:: EXERCISE INPUTS ::
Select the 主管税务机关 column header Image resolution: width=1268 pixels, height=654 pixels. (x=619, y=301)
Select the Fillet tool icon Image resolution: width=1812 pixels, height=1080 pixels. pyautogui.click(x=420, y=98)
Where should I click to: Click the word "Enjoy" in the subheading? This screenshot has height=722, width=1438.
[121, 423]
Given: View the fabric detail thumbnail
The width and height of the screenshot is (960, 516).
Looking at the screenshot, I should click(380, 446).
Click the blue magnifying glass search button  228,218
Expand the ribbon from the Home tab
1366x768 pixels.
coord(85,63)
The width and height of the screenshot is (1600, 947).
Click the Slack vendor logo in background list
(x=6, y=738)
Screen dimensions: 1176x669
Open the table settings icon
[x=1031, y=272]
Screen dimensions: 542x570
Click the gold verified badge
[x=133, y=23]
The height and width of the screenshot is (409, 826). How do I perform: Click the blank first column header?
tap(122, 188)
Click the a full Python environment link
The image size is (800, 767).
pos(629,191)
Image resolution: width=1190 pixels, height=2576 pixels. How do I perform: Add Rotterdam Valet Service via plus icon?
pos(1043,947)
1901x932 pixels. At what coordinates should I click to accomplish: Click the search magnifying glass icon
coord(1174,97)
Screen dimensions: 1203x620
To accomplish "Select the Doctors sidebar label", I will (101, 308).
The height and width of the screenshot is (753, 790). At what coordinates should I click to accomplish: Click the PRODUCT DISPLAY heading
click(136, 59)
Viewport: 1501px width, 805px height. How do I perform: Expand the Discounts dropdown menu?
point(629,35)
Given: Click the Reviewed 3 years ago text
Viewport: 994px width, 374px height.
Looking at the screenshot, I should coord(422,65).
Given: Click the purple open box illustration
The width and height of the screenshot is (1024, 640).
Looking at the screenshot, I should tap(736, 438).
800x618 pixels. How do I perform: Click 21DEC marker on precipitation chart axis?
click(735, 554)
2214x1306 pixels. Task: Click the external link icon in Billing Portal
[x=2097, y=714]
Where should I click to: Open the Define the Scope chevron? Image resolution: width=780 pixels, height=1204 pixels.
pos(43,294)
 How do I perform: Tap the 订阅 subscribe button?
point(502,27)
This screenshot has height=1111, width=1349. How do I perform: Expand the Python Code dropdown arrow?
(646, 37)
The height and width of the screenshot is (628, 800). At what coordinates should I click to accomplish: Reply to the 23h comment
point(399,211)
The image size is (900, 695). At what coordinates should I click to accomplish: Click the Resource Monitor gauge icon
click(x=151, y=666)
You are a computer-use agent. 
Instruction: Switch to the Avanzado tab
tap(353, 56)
:::
▶ **TASK BRIEF**: Work out how many lines in the material contain the string "Select", then write that number and nothing more.

▶ **RESULT OF THE TASK**: 3